After the culture plate has been fully treated, 1 ml of the revealing solution (acetic acid/ethanol : 1/100) is placed in each well. The plate is shaken approximatively 15 minutes.
The solutions revealed in each well were put in a 96-well microplate of 200 μL/well in duplicate.
Absorbances are measured at 540 nm against the blank (revealing solution) on an automatic microplate reader.

Results and discussion

In vitro

Resultsopen allclose all
Irritation parameter:
other: Percentage of mortality observed at the 50% dilution (higher dilution tested)
Value:
ca. 22
Negative controls validity:
valid
Positive controls validity:
valid
Remarks on result:
no indication of irritation
Irritation parameter:
other: Estimated IC 50 (%)
Value:
> 50
Negative controls validity:
valid
Positive controls validity:
valid
Remarks on result:
no indication of irritation

In vivo

Irritant / corrosive response data:
The cytotoxicity of tested material was judged not very important
IC 50 is greater to 50% and the dealth cells rate at 50% of test item (higher dilution tested) has been assessed to 22%.

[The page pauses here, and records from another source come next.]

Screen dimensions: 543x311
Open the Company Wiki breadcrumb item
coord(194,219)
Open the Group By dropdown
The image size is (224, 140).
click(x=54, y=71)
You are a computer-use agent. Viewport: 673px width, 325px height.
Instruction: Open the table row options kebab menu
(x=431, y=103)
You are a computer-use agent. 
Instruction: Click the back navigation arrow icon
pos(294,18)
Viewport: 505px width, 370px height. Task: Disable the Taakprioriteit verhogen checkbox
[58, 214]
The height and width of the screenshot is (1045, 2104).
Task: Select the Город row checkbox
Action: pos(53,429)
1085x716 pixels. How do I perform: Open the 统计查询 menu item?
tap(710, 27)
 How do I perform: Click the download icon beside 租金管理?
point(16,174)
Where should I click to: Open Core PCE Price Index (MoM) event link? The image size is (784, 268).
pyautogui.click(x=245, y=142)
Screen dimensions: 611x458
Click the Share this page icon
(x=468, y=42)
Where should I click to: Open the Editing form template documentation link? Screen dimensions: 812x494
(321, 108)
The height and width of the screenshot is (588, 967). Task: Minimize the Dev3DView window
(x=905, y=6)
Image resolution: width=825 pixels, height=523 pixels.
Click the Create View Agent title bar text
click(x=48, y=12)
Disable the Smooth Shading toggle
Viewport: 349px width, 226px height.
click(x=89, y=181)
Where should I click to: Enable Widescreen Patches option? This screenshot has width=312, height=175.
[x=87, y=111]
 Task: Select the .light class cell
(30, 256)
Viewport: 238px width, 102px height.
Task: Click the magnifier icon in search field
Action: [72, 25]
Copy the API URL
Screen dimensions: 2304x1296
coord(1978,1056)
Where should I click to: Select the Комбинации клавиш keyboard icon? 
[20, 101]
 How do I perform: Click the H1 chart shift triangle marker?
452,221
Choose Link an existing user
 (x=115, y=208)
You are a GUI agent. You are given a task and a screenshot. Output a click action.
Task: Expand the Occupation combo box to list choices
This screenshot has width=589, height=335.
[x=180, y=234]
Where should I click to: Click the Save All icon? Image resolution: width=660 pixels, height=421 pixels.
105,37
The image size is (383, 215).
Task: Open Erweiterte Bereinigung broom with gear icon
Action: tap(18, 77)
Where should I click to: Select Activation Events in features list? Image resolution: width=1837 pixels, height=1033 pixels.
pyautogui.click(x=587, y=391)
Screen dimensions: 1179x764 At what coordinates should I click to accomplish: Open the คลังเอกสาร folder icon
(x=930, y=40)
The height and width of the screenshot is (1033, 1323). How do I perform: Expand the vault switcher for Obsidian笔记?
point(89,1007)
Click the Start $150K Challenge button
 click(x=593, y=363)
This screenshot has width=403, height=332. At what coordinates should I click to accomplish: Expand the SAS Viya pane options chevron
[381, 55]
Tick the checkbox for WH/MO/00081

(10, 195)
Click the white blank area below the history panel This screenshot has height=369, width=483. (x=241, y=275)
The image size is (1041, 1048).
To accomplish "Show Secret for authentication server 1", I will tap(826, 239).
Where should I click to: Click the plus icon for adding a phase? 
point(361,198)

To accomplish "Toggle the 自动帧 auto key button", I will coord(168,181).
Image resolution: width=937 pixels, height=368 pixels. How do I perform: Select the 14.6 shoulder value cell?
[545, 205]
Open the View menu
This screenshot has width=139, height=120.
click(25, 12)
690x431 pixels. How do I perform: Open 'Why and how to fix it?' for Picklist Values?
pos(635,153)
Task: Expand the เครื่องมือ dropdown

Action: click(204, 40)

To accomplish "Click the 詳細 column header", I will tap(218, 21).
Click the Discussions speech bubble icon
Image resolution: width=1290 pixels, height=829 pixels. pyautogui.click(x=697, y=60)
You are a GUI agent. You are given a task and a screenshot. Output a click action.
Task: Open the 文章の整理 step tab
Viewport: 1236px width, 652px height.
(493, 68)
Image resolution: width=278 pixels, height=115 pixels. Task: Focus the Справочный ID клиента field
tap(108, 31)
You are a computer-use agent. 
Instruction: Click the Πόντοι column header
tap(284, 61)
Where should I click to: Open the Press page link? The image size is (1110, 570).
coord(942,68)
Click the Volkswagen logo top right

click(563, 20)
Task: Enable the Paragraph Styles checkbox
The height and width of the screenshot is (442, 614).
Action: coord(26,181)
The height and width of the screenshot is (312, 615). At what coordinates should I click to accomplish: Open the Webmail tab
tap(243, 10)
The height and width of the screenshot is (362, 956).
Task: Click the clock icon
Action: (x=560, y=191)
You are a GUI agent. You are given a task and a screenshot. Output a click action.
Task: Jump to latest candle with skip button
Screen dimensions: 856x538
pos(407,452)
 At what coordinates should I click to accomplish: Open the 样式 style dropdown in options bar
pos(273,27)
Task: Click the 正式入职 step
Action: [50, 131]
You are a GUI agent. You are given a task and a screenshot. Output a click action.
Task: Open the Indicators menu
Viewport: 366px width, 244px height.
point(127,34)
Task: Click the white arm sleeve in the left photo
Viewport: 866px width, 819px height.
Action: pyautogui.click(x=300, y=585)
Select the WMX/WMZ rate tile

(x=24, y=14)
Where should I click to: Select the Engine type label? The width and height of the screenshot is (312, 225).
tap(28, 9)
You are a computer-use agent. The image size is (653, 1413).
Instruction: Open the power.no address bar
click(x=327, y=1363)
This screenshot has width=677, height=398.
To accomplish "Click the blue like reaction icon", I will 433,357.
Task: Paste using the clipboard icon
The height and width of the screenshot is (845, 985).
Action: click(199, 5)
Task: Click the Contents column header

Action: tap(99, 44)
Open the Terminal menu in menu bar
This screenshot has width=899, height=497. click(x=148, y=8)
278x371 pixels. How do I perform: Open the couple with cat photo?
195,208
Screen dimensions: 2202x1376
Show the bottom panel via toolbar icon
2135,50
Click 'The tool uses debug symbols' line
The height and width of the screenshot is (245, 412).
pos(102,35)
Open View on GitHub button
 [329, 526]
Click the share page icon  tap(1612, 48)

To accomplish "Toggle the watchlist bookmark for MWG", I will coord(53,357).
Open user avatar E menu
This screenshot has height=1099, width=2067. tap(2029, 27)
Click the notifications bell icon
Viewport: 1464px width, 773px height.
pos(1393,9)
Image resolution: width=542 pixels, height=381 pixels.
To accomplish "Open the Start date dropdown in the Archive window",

Applicant's summary and conclusion

Interpretation of results:
other: not very important cytotoxicity according to the adopted scale.
Conclusions:
Under the retained experimental conditions, the cytotoxicity of the test item may be classified as not
very important cytotoxicity according to the adopted scale.
Executive summary:

An in vitro eye irritation study was performed on rabbit cornea fibroblasts according to French national Method published in December 1999 in National register N° 302. The principle of the method is based on assessing the cytotoxicity of the product tested by identifying the concentration causing 50% mortality (IC50) using the technique of neutral red release.

Positive and Negative controls were used. The IC50 was up to 50% and the death cells rate at 50% of test item (higher dilution tested) has been asessed to 22%.

Under the retained experimental conditions, the cytotoxicity of the tes item may be classified as not very important cytotoxicity according to the adopted scale.